Other options for airway management to consider in our case included awake Fibreoptic bronchoscopy7, checking for dynamic airway collapse and maintenance of spontaneous breathing throughout (as muscle relaxants may lead to airway loss) but it was not possible because the patient was extremely anxious.

Tracheostomy would prove futile if the obstruction is distal to the trachea. Moreover, the use of general anaesthesia for tracheostomy may adversely enhance the effect of the extrinsic compression as a result of the reduction in lung volume, relaxation of bronchial smooth muscles, and a reduced transpleural pressure gradient. This may lead to a total airway obstruction and cardiopulmonary arrest.


1. Aziz khan RG, Dudgeon DL, Buck P JR. M. Life-threatening airway obstruction as a complication to the management of mediastinal masses in children. J Pediatr Surg 1985; 20: 816-22.

2. Hariprasad. M, Smurthwaite GJ. Management of a known difficult airway in a morbidly obese patient with gross supraglottic oedema secondary to thyroid disease. Br J Anaesthesia 2002; 89: 927-30.

3. Pullerits J, Holzman R. Anasthesia for patients with mediastinal masses. Canad J Anaesth 1989; 36: 681-8.

4. Gauden SJ. Superior vena cava syndrome induced by bronchogenic carcinoma: is this an oncological emergency? Australas Radiol 1993; 37: 363-6.

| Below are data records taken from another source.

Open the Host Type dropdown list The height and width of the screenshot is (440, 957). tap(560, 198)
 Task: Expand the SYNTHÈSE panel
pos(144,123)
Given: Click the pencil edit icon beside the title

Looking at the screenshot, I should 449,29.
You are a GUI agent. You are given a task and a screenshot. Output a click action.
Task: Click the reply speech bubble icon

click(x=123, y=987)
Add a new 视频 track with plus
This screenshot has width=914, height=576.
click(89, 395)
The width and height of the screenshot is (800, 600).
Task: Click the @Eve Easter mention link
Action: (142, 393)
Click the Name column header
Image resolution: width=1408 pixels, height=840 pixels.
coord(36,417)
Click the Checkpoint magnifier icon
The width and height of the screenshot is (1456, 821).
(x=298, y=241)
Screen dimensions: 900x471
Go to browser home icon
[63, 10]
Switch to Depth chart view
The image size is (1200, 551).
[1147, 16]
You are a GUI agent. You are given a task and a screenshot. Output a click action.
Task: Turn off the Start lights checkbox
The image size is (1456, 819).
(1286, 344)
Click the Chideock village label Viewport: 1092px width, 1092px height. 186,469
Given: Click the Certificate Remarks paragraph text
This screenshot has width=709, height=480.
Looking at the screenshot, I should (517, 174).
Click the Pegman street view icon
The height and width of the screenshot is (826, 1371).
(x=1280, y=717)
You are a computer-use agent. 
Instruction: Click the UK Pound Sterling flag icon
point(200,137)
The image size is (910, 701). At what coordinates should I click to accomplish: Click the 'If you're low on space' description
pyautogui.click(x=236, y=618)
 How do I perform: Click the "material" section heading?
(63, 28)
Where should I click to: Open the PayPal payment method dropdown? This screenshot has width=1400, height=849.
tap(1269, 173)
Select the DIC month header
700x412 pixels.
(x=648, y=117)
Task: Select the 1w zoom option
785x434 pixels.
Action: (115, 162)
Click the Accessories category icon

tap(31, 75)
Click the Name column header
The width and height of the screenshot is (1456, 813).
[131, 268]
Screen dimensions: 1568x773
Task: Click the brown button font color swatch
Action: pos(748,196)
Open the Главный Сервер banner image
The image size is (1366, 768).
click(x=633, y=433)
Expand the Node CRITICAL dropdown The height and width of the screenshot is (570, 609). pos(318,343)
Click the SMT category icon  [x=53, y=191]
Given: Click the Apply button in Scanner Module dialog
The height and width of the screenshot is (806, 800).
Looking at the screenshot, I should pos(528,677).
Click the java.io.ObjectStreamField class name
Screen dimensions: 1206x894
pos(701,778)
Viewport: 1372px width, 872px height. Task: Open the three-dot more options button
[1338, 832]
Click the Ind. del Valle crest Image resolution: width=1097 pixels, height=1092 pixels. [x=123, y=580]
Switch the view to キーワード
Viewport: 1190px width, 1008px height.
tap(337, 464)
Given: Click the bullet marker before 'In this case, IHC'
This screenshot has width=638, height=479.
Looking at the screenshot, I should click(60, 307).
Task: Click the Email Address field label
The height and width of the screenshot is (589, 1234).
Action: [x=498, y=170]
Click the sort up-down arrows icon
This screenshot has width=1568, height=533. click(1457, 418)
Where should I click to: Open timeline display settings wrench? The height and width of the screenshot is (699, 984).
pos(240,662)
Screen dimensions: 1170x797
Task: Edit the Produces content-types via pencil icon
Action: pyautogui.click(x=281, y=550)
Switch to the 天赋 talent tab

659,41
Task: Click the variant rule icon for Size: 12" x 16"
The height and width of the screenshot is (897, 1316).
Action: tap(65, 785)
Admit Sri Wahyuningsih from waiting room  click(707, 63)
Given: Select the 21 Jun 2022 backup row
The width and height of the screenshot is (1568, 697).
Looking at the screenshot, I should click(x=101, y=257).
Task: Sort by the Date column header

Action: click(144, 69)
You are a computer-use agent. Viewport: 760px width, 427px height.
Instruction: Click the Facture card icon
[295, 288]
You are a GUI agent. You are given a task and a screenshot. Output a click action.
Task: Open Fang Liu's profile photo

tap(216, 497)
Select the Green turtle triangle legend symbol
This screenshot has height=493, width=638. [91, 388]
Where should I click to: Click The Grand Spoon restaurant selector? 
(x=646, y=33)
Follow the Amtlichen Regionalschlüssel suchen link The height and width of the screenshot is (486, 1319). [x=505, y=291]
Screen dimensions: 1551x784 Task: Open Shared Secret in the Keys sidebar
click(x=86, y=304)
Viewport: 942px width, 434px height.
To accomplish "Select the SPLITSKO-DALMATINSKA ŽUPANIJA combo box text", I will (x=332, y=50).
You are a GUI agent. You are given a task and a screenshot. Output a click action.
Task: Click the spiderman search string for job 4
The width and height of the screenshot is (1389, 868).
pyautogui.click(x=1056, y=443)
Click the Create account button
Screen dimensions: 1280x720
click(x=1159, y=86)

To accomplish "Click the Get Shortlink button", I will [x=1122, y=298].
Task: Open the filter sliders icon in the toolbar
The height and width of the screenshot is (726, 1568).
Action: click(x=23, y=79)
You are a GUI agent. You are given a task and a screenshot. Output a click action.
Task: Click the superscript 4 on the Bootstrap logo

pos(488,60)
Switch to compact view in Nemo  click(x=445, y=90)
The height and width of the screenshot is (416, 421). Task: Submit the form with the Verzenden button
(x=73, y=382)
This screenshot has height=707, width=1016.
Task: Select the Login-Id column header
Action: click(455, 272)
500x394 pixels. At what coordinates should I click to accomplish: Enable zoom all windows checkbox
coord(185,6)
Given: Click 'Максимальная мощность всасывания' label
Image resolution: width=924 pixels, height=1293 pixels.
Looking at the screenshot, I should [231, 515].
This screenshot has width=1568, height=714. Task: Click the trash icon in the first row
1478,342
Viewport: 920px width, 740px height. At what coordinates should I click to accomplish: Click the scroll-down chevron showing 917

5. Yellin A, Rosen A, Reichert N, Lieberman Y. Superior vena cava syndrome. The myth the facts. Amer Rev Respir Dis 1990; 141: 1114-8.

6. Netter FH: Superior vena cava syndrome. In: Netter FH: The CIBA Collection of Medical Illustrations: Respiratory System. Newark, New Jersey: CIBA Pharmaceutical Company, 1980, p. 164.

7. Shaw IC, Welchew EA, Harrison BJ, Michael S. Complete airway obstruction during awake fibreoptic intubation. Anaethesia 1997; 52: 576-85.